Reveal Diamond Dedector ile ilgili bilgi veren JTR CEO’su Mehmet Can Özdemir, sistemi anlatırken saniyeler içinde binlerce taşın aynı anda analiz edilebildiğini ve bir pırlantanın doğal olup olmadığının analizinin gerçekleştirdiğini belirtti. Pırlantaların laboratuvarda üretilmiş de olsa doğadan çıkarılmış da olsa önemli bir değere sahip olduğunun altına çizen Özdemir; “Buradaki en önemli nokta pırlantaya olan güvenin gerek iç pazarda gerekse ihracat pazarlarında korunması” dedi.
Sistemin aynı anda yüzlerce ve hatta binlerce taşı analiz edebildiğini vurgulayan Özdemir, bu sayede özellikle ihracatçılar için hızlı ve ekonomik bir çözüm üretildiğini; Mücevher İhracatçıları Birliği üyelerinin daha verimli çalışabileceklerini anlattı. JTR’nin, Uluslararası Elmas Konseyi (IDC) denetimlerini kayıtsız şartsız kabul eden tek laboratuvar olduğunu vurgulayan Özdemir sözlerine şöyle devam etti:
“Dünyada pırlanta ve mücevher belgelendirilmesi konusunda gerek uluslararası standartlar organizasyonu (ISO) normlarını gerekse uluslararası pırlanta konseyi (IDC) kurallarını takip ederek; bu kurumların denetimini kabul eden dünyadaki iki laboratuvardan biriyiz. Sahip olduğumuz güvenirlik ve Türkiye mücevher markasına katma değer sağlamakta ve Türkiye’nin mücevher ihracatının artırılmasına katkıda bulunmaktadır. Mücevher ihracatının desteklenmesi ve Türkiye Mücevher Markasına katkıda bulunulması için gerek pırlanta ve mücevher raporları, gerekse JTR tarafından geliştirilen teknolojiler ile ihracat pazarlarında önemli bir müşteri güvenin oluşturulması hedeflenmektedir.”

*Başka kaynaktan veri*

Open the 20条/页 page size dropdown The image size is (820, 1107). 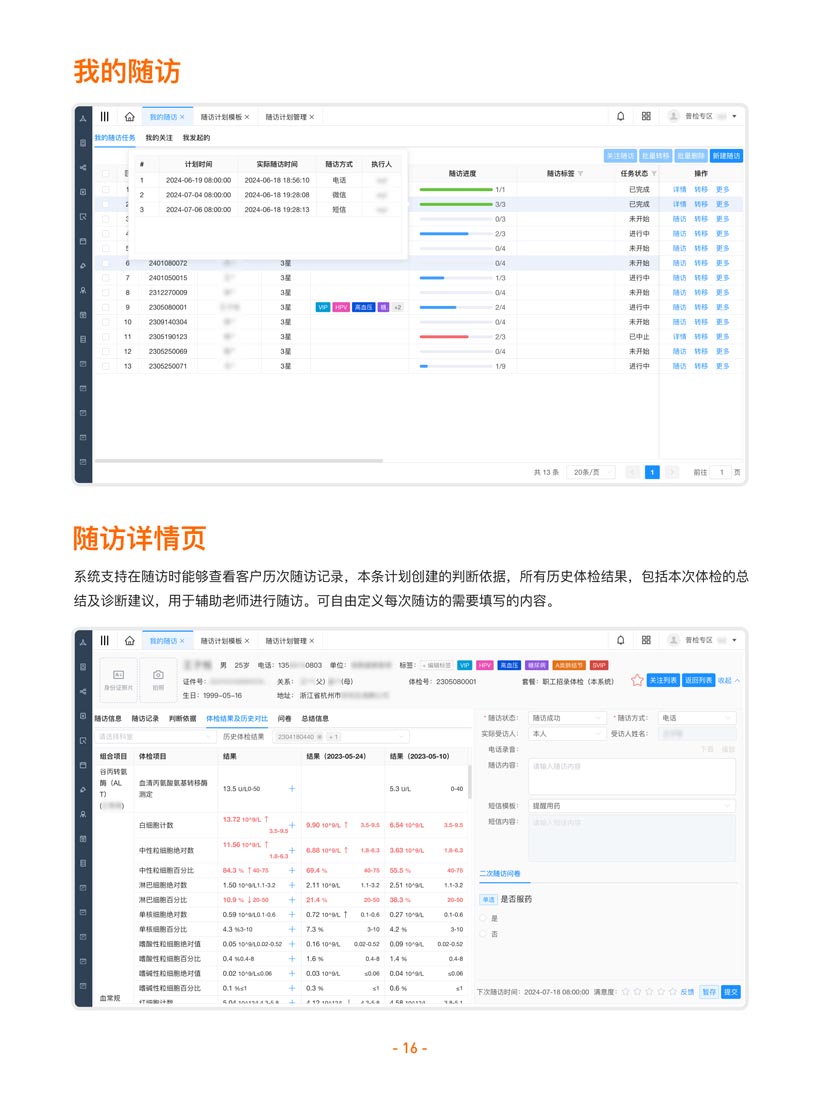click(x=590, y=472)
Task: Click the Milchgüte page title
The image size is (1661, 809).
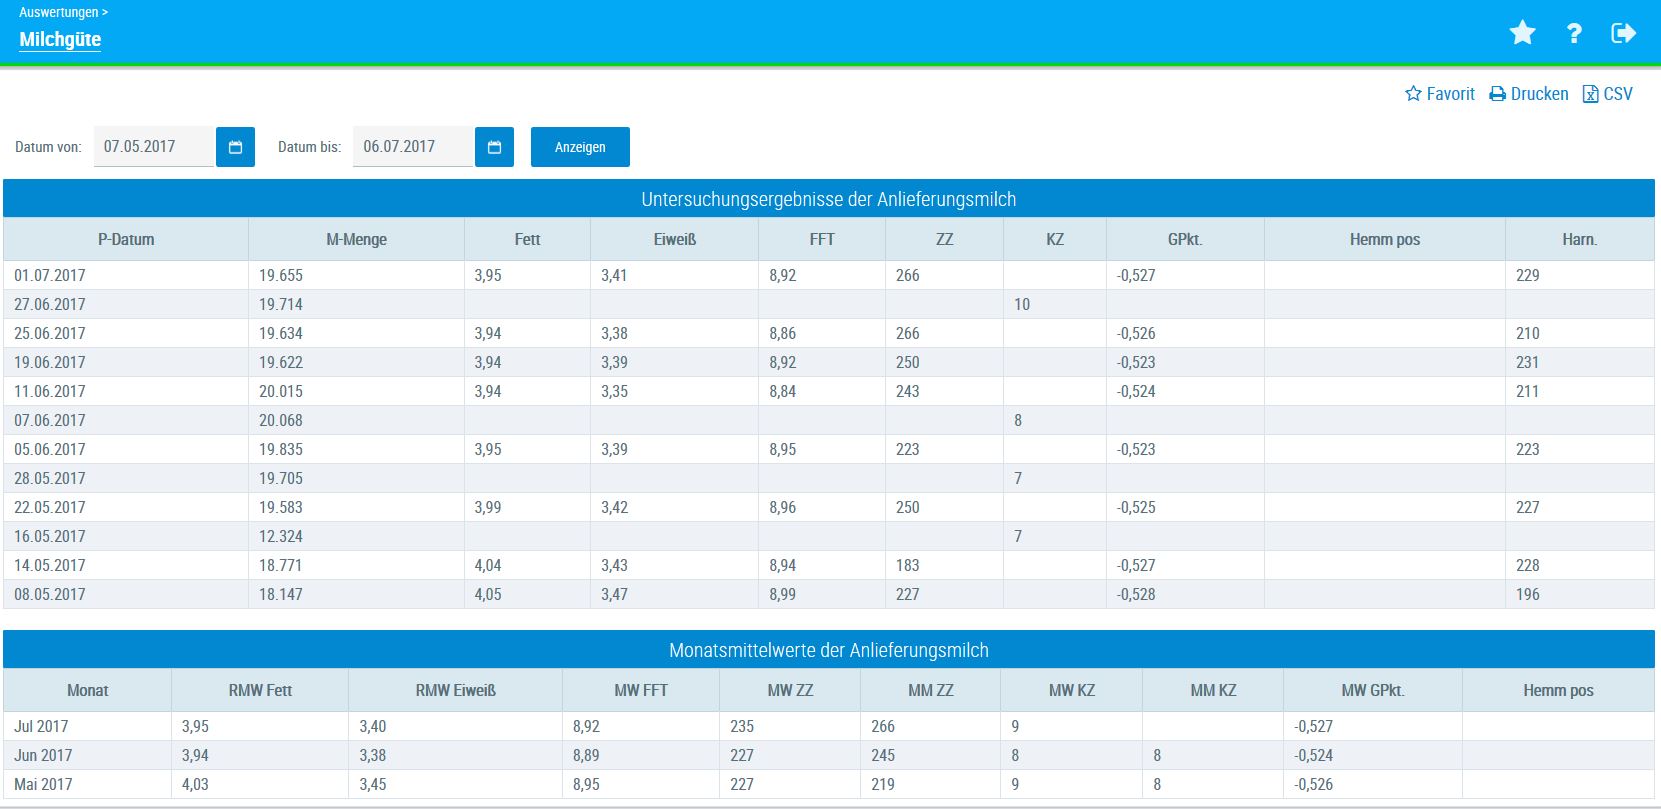Action: [x=60, y=39]
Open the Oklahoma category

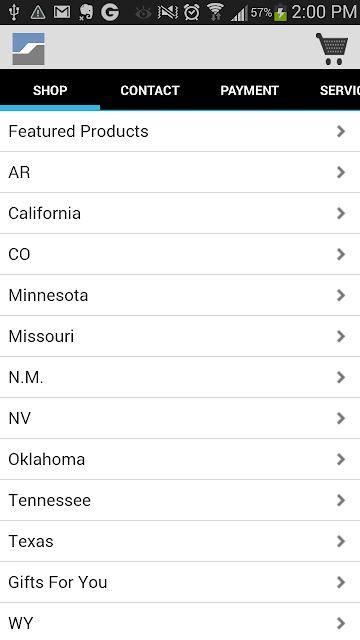[x=180, y=459]
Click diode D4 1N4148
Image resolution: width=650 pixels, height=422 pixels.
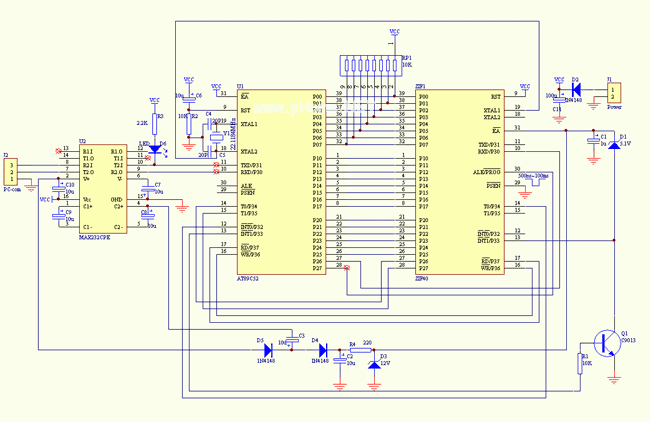click(322, 348)
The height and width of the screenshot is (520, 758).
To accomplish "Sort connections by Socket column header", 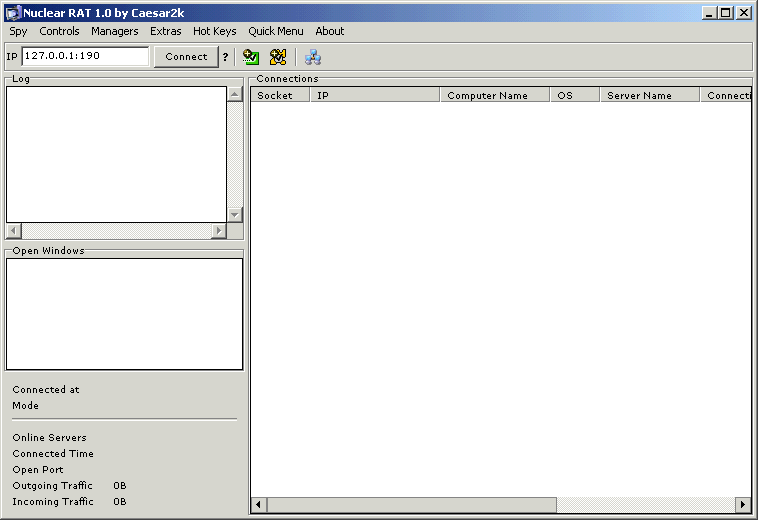I will [x=280, y=95].
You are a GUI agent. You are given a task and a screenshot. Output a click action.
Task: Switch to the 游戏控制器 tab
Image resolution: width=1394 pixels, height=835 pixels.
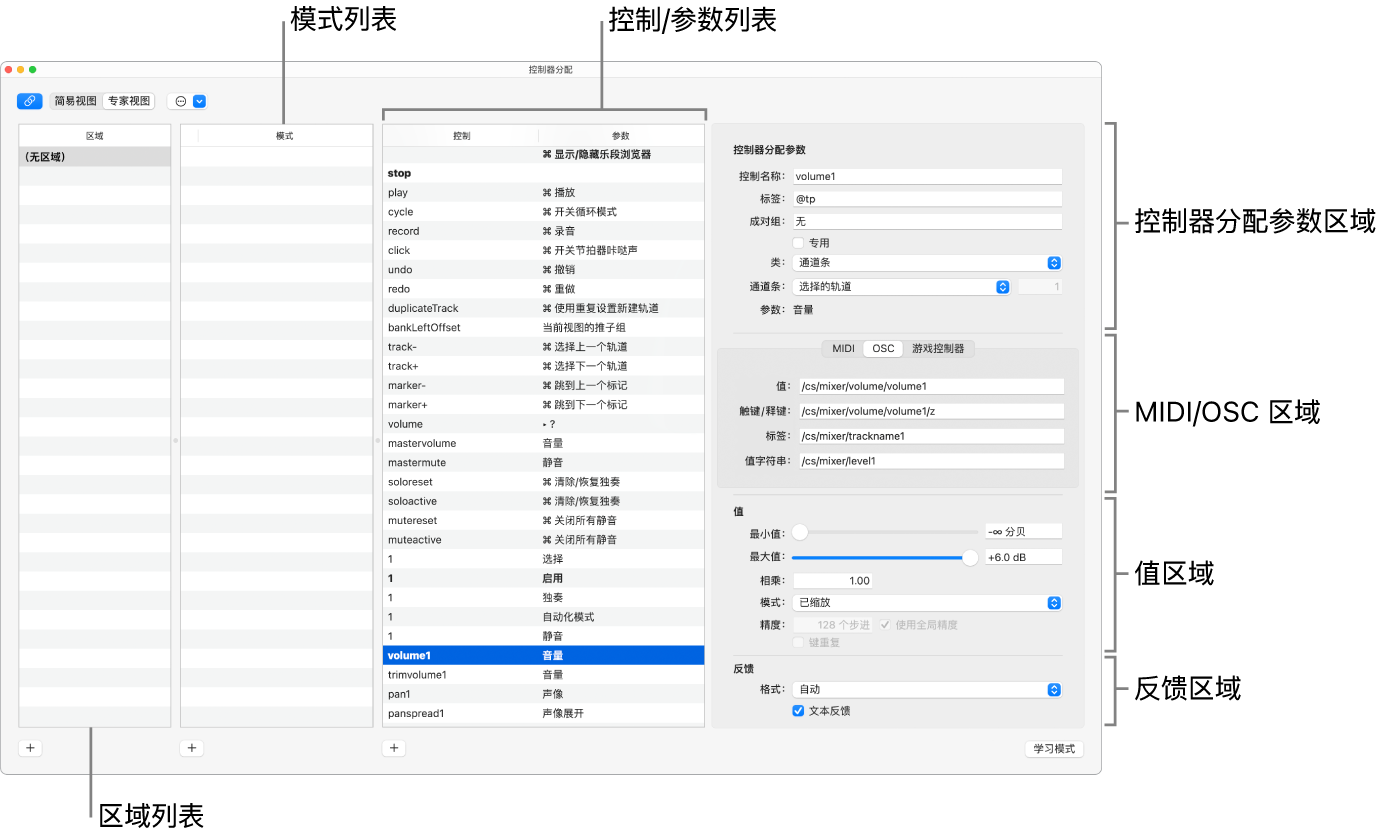point(938,349)
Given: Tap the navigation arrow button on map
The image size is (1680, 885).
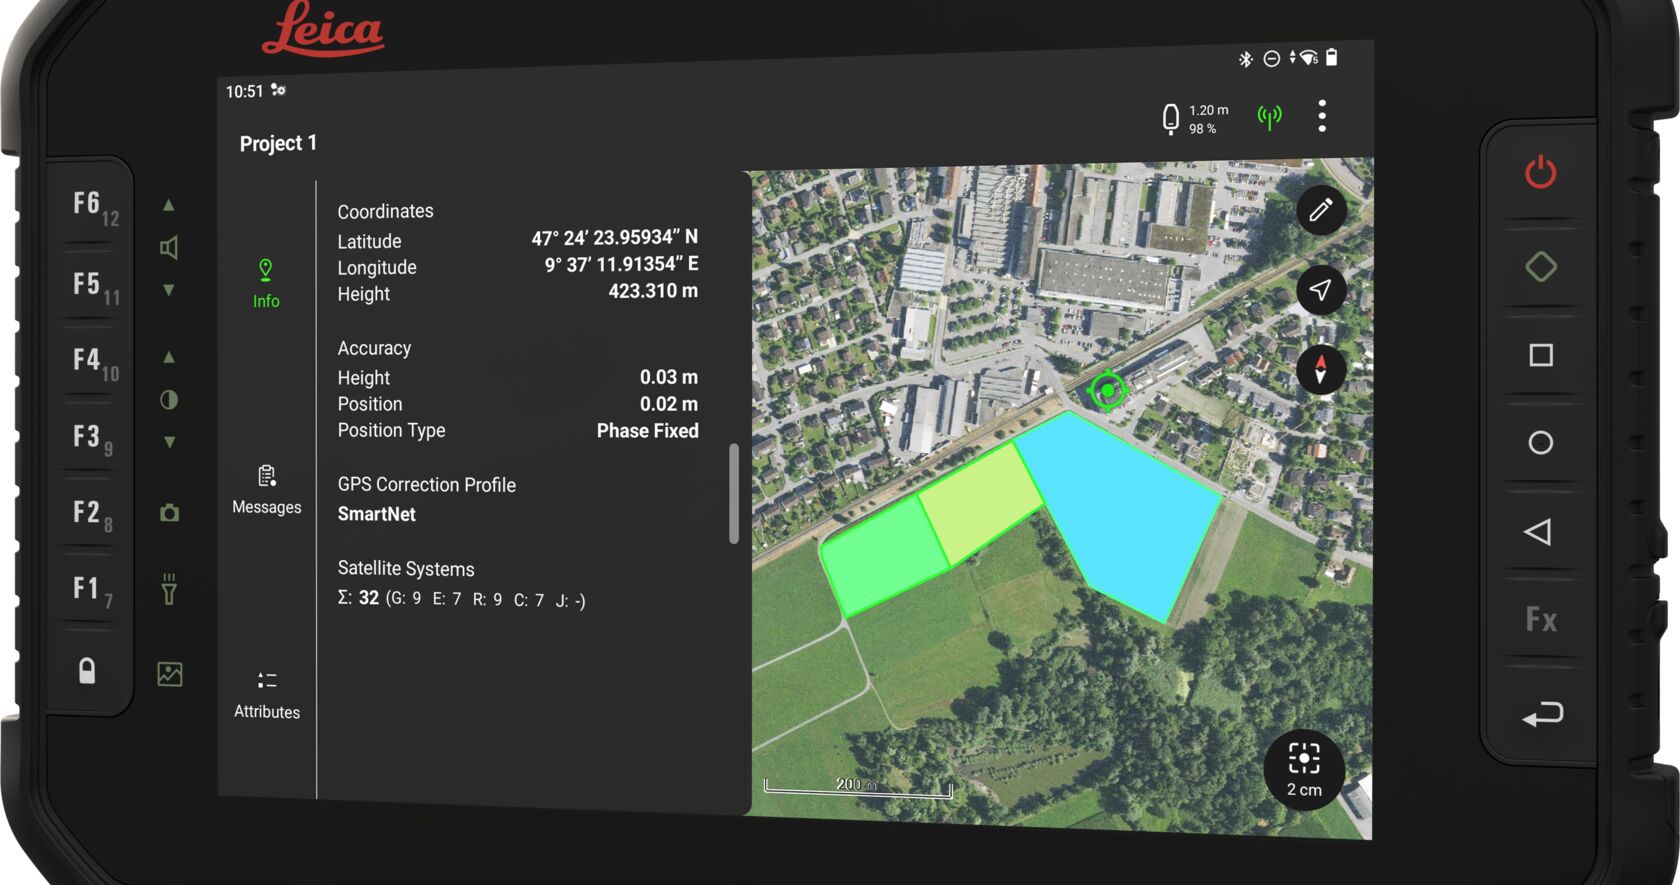Looking at the screenshot, I should (1320, 290).
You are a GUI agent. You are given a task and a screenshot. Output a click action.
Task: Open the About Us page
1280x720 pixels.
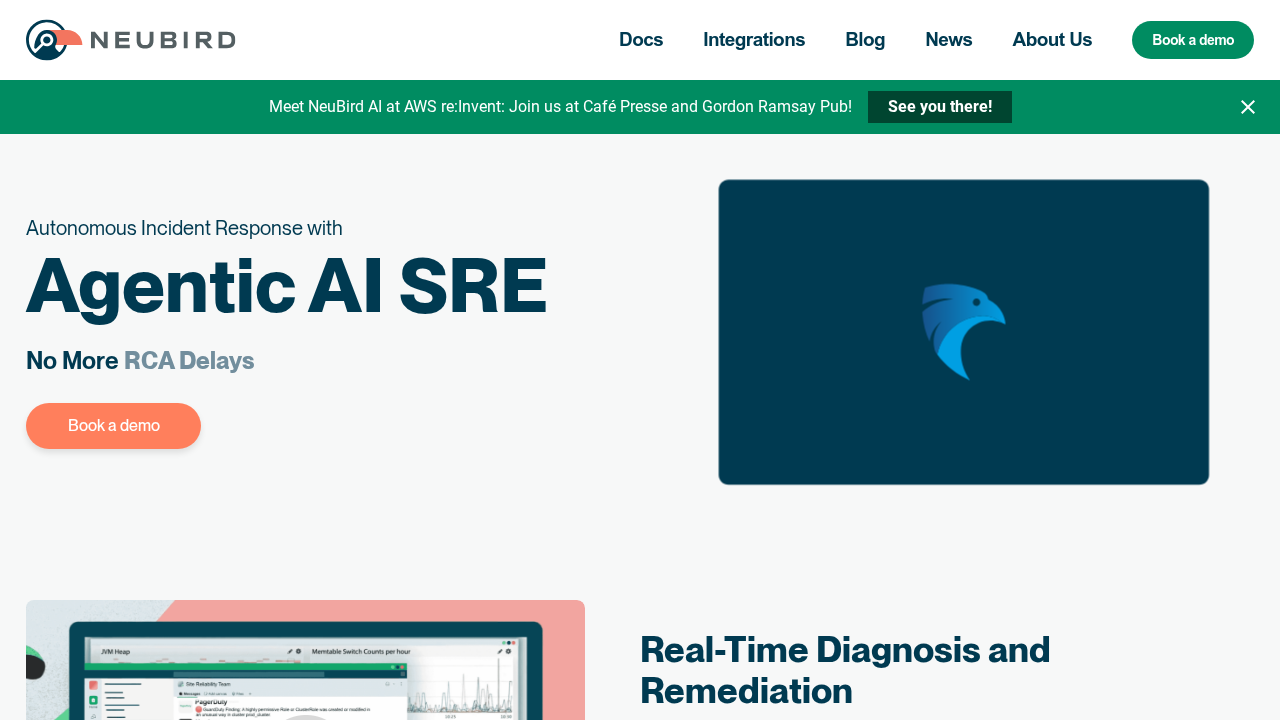(x=1052, y=40)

Mehmet Can Özdemir; mücevher üreticilerinin pırlantaların doğal olup olmadığını gözle ayıramamasından kaynaklanan üretim zorluklarının üstesinden Reveal Diamond Dedector ile kolayca geleceklerinin, böylelikle mücevher belgelendirme sürecinde ve mücevher ihracatında yaşanan sıkıntıların aşılabileceğinin altını çizdi ve şunları söyledi:
“Reveal Diamond Dedector’ün kendisinin de önemli bir ihracat potansiyeli bulunmaktadır. Gerek hassasiyet gerekse hız anlamında dünyadaki muadilleriyle kolayca başa çıkabilecek bir cihaz. Reveal Diamond Dedector’ün yurt dışı alıcılar tarafından kullanılması ile Türkiye mücevherinin yurt dışı pazarları satışı daha da kolaylaşacak. Günümüzde hala mücevherler belgelendirilmeden satılabiliyor ancak laboratuvar pırlantalarının yaygınlaşması küresel anlamda mücevher raporlarına olan ihtiyacı ve talebi artırıyor. “
Laboratuvar pırlantalarının tespiti konusunda birden fazla yöntemden bahseden Mehmet Can Özdemir, pırlantaların ürün haline dönüşmeden önce, tek tek iken her türlü kimyasala dayanabildiğini ancak mücevher takılı kıymetli taşların; safir zümrüt yakut ve elmasın kimyasallarla bir araya getirilmeden incelenmesi gerektiğinin altını çizdi ve özellikle safir, zümrüt ve yakutun içesinde sıvı kapanımların bulunduğu, bunların da aşırı düşük sıcaklıklarda katı faza geçerek hacimlerini artırmasından ötürü bahsi geçen kıymetli taşlara zarar verebileceğine dikkat çekti.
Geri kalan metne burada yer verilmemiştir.